• INPUT

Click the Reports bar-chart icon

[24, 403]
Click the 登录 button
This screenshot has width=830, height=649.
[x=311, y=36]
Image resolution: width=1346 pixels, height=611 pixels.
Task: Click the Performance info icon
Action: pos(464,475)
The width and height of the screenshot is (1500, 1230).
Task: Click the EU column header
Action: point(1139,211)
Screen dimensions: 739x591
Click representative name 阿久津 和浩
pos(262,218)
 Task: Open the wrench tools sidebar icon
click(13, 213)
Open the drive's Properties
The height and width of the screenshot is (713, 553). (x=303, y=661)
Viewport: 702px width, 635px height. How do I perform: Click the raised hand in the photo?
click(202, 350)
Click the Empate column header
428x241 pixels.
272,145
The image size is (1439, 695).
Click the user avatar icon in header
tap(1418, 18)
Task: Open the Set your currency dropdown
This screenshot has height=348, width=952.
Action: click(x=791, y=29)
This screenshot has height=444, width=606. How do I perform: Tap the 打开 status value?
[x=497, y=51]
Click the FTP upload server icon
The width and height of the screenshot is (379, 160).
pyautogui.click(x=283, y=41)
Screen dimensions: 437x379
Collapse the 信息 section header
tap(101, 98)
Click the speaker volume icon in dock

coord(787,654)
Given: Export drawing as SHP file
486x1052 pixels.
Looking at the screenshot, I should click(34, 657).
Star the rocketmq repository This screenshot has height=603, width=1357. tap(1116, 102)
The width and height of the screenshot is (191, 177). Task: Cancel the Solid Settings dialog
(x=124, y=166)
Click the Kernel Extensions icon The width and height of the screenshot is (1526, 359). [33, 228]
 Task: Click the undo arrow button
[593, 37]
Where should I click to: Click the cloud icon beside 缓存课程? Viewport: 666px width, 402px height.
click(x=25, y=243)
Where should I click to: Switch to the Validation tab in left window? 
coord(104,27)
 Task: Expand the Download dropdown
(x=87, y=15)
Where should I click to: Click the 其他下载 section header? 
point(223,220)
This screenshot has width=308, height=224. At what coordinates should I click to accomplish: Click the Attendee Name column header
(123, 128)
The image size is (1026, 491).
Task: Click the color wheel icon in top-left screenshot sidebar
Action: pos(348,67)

• ACTIVITY
Without altering a single word, reproduce the entries above.

• RESPONSE TO THIS TASK
Click the Reports bar-chart icon

[24, 403]
Click the 登录 button
This screenshot has width=830, height=649.
[x=311, y=36]
Image resolution: width=1346 pixels, height=611 pixels.
Task: Click the Performance info icon
Action: pos(464,475)
The width and height of the screenshot is (1500, 1230).
Task: Click the EU column header
Action: point(1139,211)
Screen dimensions: 739x591
Click representative name 阿久津 和浩
pos(262,218)
 Task: Open the wrench tools sidebar icon
click(13, 213)
Open the drive's Properties
The height and width of the screenshot is (713, 553). (x=303, y=661)
Viewport: 702px width, 635px height. How do I perform: Click the raised hand in the photo?
click(202, 350)
Click the Empate column header
428x241 pixels.
272,145
The image size is (1439, 695).
Click the user avatar icon in header
tap(1418, 18)
Task: Open the Set your currency dropdown
This screenshot has height=348, width=952.
Action: click(x=791, y=29)
This screenshot has height=444, width=606. How do I perform: Tap the 打开 status value?
[x=497, y=51]
Click the FTP upload server icon
The width and height of the screenshot is (379, 160).
pyautogui.click(x=283, y=41)
Screen dimensions: 437x379
Collapse the 信息 section header
tap(101, 98)
Click the speaker volume icon in dock

coord(787,654)
Given: Export drawing as SHP file
486x1052 pixels.
Looking at the screenshot, I should click(34, 657).
Star the rocketmq repository This screenshot has height=603, width=1357. tap(1116, 102)
The width and height of the screenshot is (191, 177). Task: Cancel the Solid Settings dialog
(x=124, y=166)
Click the Kernel Extensions icon The width and height of the screenshot is (1526, 359). [33, 228]
 Task: Click the undo arrow button
[593, 37]
Where should I click to: Click the cloud icon beside 缓存课程? Viewport: 666px width, 402px height.
click(x=25, y=243)
Where should I click to: Switch to the Validation tab in left window? 
coord(104,27)
 Task: Expand the Download dropdown
(x=87, y=15)
Where should I click to: Click the 其他下载 section header? 
point(223,220)
This screenshot has width=308, height=224. At what coordinates should I click to accomplish: Click the Attendee Name column header
(123, 128)
The image size is (1026, 491).
Task: Click the color wheel icon in top-left screenshot sidebar
Action: pos(348,67)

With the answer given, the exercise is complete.